Search the entries for the word "flag". Copy every line that holds it.

• [RECORD EXCERPTS]:
⟨

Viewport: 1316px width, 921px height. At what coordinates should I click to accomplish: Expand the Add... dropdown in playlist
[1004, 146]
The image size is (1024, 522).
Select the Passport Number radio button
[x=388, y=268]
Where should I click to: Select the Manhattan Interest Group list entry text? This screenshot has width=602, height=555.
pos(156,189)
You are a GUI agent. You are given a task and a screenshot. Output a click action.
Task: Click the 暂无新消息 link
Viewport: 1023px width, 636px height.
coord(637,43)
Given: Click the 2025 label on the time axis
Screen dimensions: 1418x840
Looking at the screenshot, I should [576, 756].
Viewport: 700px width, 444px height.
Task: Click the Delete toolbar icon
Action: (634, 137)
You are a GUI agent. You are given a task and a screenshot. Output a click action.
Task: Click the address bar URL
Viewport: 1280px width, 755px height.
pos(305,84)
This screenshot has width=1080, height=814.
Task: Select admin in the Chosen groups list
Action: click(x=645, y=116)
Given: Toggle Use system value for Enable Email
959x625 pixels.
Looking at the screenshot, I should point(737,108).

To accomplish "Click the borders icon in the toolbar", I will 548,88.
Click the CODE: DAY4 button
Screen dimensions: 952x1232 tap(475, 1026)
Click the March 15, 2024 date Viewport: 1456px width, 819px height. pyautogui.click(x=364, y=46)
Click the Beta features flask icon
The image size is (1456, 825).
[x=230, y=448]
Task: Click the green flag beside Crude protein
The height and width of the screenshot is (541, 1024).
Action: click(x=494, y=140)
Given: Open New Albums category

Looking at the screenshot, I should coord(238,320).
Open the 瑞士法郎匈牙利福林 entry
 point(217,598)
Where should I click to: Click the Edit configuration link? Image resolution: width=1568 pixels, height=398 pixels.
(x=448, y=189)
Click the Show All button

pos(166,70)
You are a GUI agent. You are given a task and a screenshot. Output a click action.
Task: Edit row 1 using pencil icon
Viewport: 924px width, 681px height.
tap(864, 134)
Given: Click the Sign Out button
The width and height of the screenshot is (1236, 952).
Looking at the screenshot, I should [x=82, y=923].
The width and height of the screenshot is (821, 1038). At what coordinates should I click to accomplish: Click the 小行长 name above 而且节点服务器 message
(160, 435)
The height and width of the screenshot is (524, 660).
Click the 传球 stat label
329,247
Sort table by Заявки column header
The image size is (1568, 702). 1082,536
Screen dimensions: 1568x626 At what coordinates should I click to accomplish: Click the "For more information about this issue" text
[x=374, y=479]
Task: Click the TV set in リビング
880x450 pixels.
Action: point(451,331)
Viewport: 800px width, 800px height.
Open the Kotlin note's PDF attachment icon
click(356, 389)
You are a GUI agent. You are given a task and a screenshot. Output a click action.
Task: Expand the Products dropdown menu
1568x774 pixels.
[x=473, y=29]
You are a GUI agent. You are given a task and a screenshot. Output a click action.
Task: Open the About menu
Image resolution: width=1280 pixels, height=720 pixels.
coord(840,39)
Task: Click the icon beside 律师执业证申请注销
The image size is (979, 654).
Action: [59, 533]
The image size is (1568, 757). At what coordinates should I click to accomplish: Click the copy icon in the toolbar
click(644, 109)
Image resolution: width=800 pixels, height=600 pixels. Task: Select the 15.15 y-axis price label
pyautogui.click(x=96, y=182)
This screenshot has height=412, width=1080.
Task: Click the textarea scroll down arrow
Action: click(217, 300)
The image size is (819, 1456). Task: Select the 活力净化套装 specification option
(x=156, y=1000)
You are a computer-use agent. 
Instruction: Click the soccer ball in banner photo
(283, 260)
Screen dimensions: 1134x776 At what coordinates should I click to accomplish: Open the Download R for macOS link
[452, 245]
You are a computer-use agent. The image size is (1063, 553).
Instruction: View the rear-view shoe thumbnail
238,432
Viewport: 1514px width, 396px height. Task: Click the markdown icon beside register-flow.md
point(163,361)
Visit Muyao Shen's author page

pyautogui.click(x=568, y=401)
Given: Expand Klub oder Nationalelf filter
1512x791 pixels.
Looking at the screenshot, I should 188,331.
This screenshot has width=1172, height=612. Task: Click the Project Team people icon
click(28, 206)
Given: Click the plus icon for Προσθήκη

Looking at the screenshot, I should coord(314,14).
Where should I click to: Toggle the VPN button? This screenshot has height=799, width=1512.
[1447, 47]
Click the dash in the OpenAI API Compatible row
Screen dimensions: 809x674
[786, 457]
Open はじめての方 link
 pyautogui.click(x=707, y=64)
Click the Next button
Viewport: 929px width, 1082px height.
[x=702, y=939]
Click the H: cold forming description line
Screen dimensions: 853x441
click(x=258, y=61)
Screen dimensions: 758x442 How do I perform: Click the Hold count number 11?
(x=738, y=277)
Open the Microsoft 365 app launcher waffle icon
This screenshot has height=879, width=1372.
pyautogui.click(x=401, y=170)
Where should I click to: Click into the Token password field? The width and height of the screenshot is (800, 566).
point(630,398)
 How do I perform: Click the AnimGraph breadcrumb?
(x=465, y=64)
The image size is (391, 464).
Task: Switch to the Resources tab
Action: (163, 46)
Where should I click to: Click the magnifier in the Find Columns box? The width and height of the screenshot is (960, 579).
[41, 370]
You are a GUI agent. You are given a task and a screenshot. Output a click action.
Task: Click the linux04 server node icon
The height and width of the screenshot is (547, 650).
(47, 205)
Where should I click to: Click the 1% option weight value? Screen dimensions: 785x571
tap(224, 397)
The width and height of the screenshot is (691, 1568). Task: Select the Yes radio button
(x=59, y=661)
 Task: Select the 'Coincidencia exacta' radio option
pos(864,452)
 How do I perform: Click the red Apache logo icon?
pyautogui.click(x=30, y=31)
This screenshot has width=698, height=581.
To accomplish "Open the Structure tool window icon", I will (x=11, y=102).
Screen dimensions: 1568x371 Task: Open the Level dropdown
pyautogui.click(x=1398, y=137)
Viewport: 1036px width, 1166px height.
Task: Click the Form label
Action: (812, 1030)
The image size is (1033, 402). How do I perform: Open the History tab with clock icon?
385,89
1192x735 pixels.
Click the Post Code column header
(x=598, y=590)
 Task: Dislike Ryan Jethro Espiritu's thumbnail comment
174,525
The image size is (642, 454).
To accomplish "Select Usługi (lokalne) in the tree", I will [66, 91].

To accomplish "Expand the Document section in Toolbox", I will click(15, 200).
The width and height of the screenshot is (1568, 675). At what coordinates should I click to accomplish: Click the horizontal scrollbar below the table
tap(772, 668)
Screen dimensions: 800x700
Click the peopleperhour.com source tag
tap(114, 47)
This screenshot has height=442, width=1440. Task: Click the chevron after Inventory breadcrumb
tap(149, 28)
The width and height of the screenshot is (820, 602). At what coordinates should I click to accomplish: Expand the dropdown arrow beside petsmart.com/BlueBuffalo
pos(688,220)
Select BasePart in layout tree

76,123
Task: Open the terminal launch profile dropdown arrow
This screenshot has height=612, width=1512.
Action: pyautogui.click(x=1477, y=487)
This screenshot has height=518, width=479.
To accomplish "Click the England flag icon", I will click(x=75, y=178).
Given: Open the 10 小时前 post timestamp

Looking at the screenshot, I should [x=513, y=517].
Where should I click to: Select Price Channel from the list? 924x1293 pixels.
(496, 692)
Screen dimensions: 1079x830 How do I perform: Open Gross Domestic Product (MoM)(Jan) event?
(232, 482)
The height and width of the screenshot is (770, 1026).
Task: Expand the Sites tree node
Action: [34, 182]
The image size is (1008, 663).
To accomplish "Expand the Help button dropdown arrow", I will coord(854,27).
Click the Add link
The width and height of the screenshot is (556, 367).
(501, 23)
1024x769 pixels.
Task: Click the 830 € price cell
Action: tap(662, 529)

⟩

• [RESULT OF THIS EXERCISE]:
Task: Click the green flag beside Crude protein
To accomplish "Click the England flag icon", I will click(x=75, y=178).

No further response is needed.